On 9th December the government published draft legislation to extend reliefs from the 15% SDLT rate and ATED together with a policy paper. These documents are available here. The extended reliefs will apply as follows:
Presently, relief from the 15% SDLT rate and ATED is available where a dwelling is to be occupied by an employee of a trade, subject to certain conditions being satisfied. This relief is to be extended to apply in respect of employees of a qualifying property rental business.
A new relief from both the 15% SDLT rate and ATED is to apply where a dwelling is occupied by a person employed as a caretaker in a building of multiple occupancy, such as a block of flats.
A new relief from the 15% SDLT rate and ATED is to apply where an interest in a property is held exclusively for the purpose of an equity release scheme where the activity is regulated by the Financial Conduct Authority.
A new relief from the 15% SDLT rate will apply where a business purchases a property either for demolition or conversion for non residential use.

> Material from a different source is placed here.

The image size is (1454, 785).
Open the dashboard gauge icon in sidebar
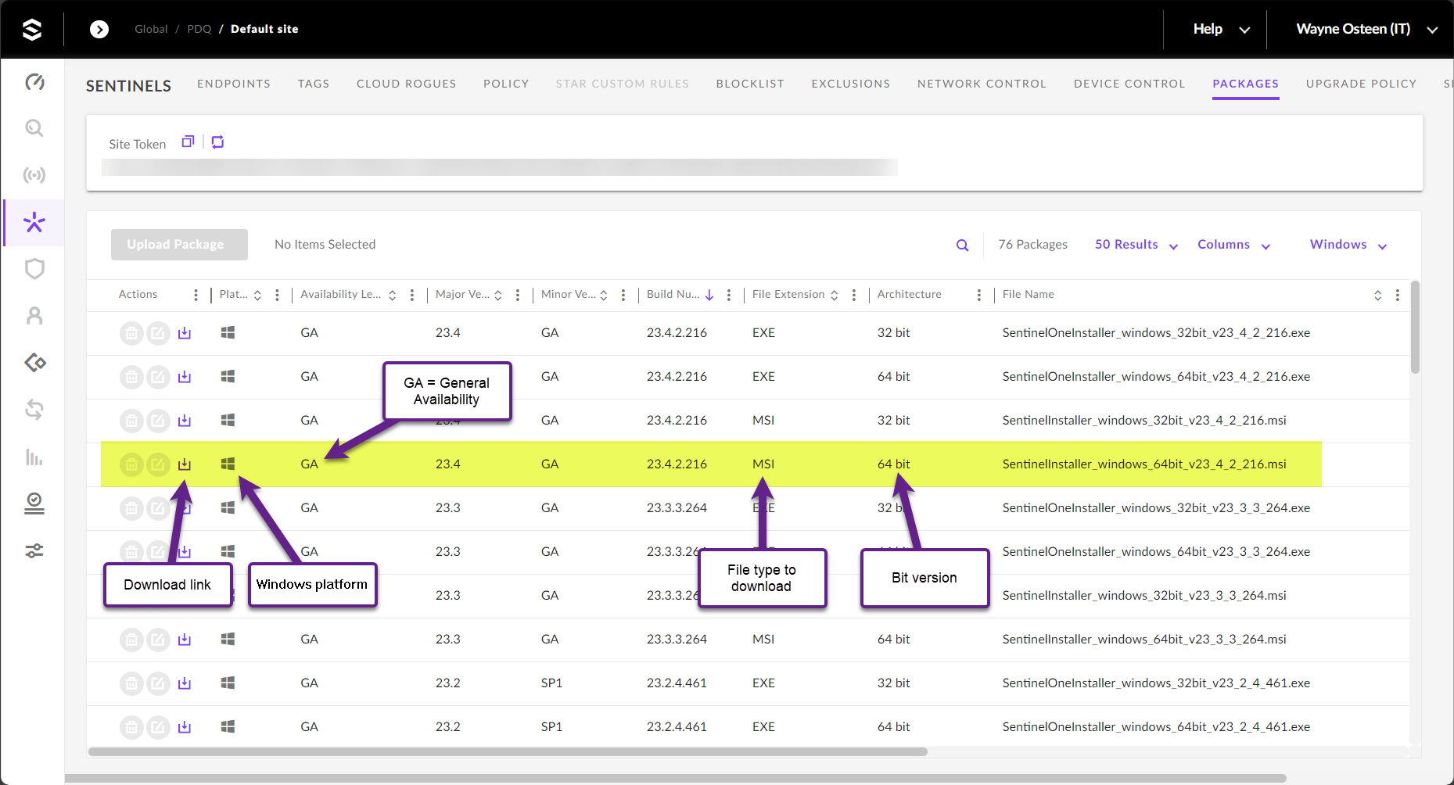tap(34, 82)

This relief will be withdrawn if, within a period of three years from the effective date of the transaction, demolition or conversion has not begun or the property is used as a dwelling.
The above reliefs are to apply with effect from 1st April 2016, so anyone seeking to take advantage will need to ensure that the effective date of the transaction does not arise before that date.

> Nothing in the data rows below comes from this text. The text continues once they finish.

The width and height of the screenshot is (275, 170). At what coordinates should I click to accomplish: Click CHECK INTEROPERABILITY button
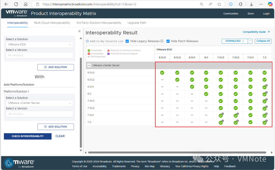[x=28, y=136]
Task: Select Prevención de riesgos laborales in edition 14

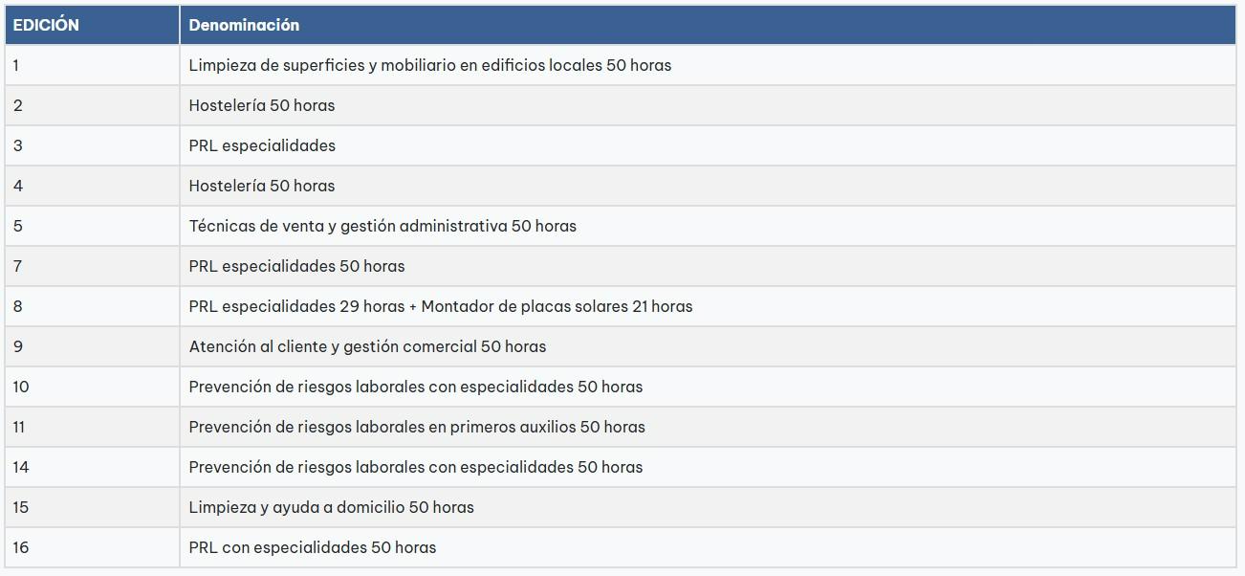Action: 415,468
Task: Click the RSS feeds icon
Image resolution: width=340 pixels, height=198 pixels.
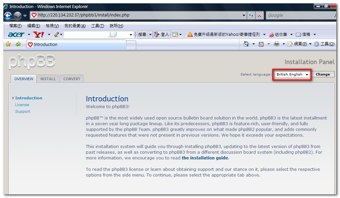Action: pyautogui.click(x=261, y=44)
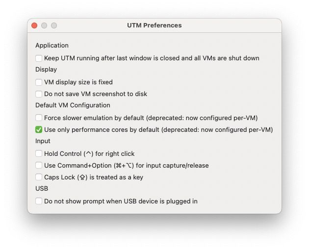Check the VM display size is fixed box

pos(39,82)
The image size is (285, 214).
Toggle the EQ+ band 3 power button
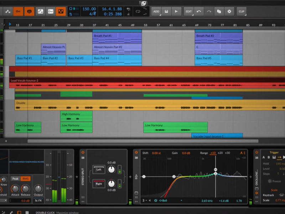pyautogui.click(x=156, y=200)
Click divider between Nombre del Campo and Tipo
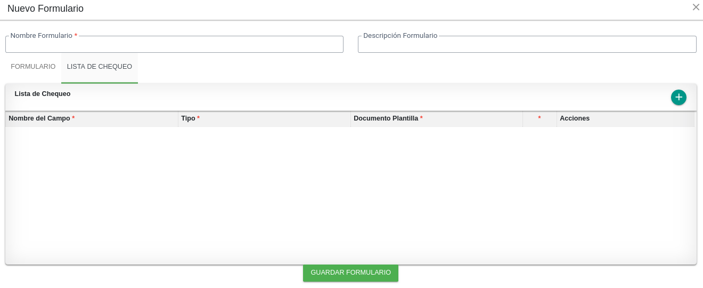 pos(178,119)
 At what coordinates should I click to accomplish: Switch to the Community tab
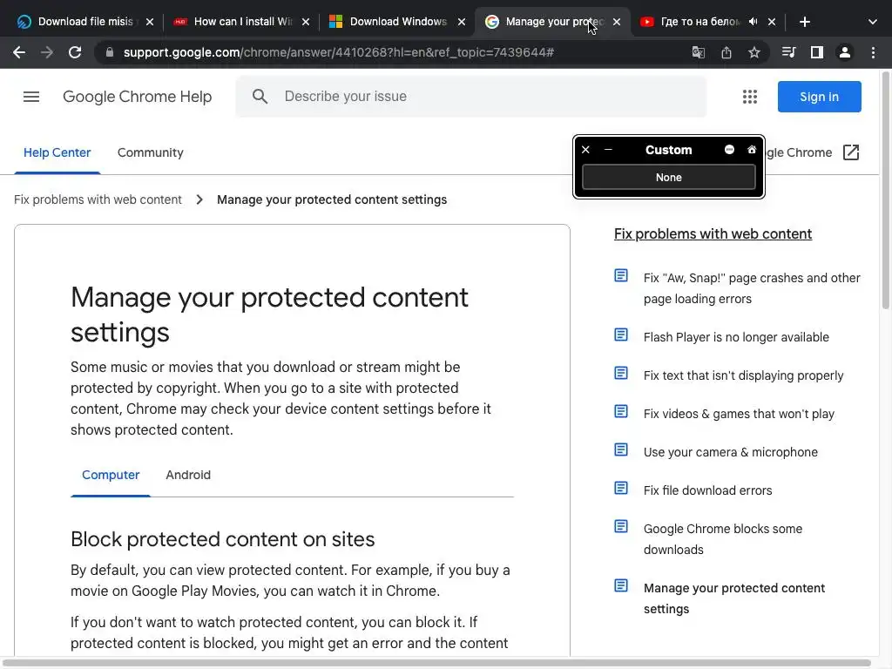pos(150,152)
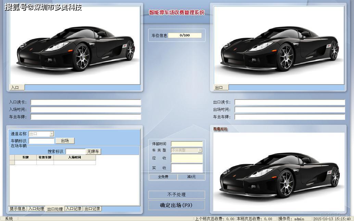Screen dimensions: 354x221
Task: Click the 入场时间 column header
Action: tap(74, 157)
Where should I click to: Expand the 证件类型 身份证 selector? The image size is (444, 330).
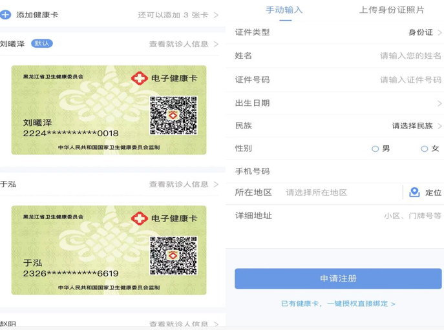pos(425,32)
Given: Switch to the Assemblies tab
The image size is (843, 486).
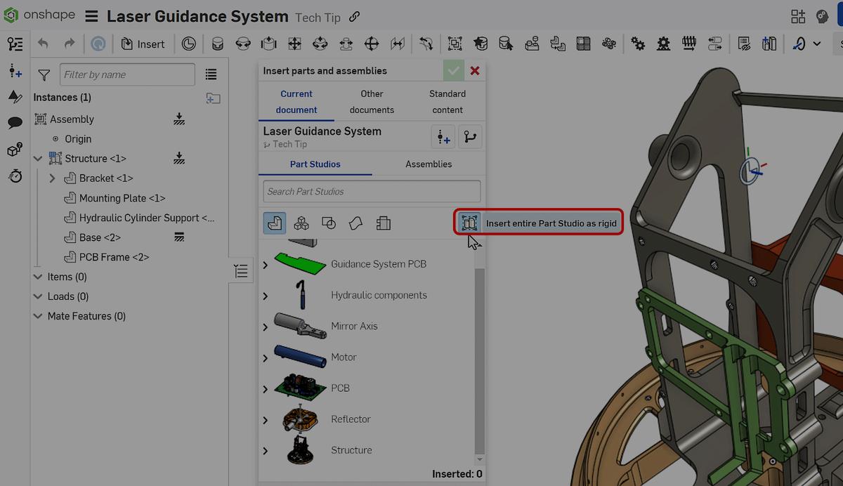Looking at the screenshot, I should click(428, 164).
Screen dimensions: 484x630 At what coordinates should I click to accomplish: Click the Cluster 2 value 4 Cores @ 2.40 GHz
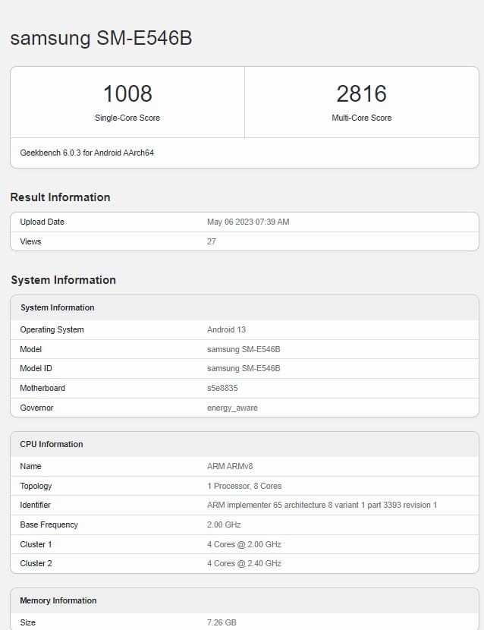[x=244, y=563]
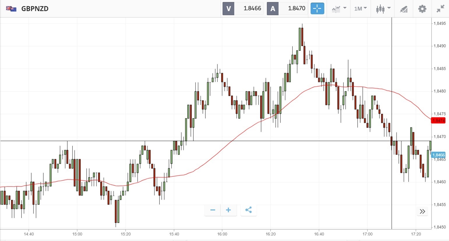Viewport: 449px width, 241px height.
Task: Click the A buy button
Action: [273, 8]
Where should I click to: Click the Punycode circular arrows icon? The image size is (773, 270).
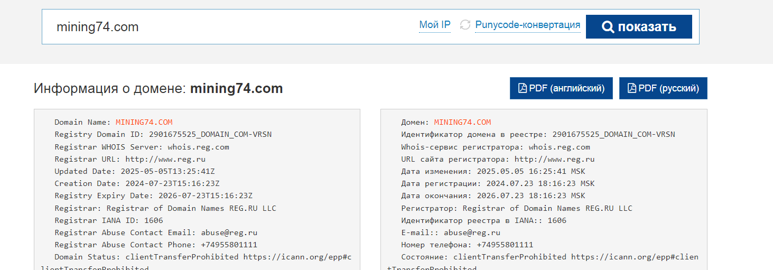(x=465, y=25)
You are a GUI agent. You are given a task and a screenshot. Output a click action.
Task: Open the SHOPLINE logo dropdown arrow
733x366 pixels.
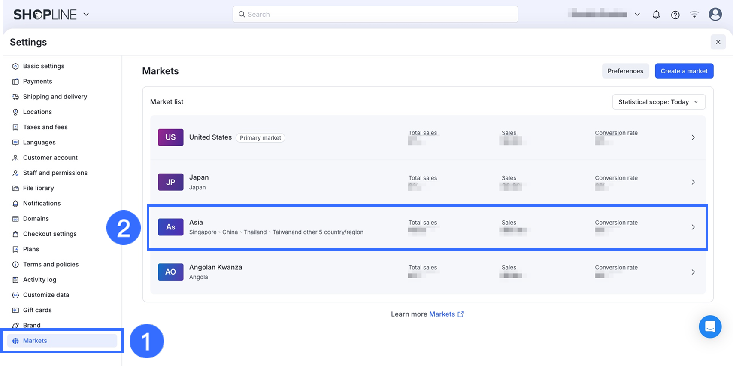click(86, 14)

With regard to the new additional rate of SDLT on second homes, which is to apply with effect from 1st April 2016:
The policy paper published on 9th December states that draft legislation will be published for consultation in January 2016.
In answer to a question put to the Chancellor of the Exchequer, Mr David Gauke, the Financial Secretary to the Treasury, responded that foreign investors and non UK domiciliaries are to be treated in exactly the same way as UK residents and that if purchasers of residential property in the UK own another property anywhere else in the world and are purchasing an additional property in England, Wales or Northern Ireland, they will be charged the additional rate.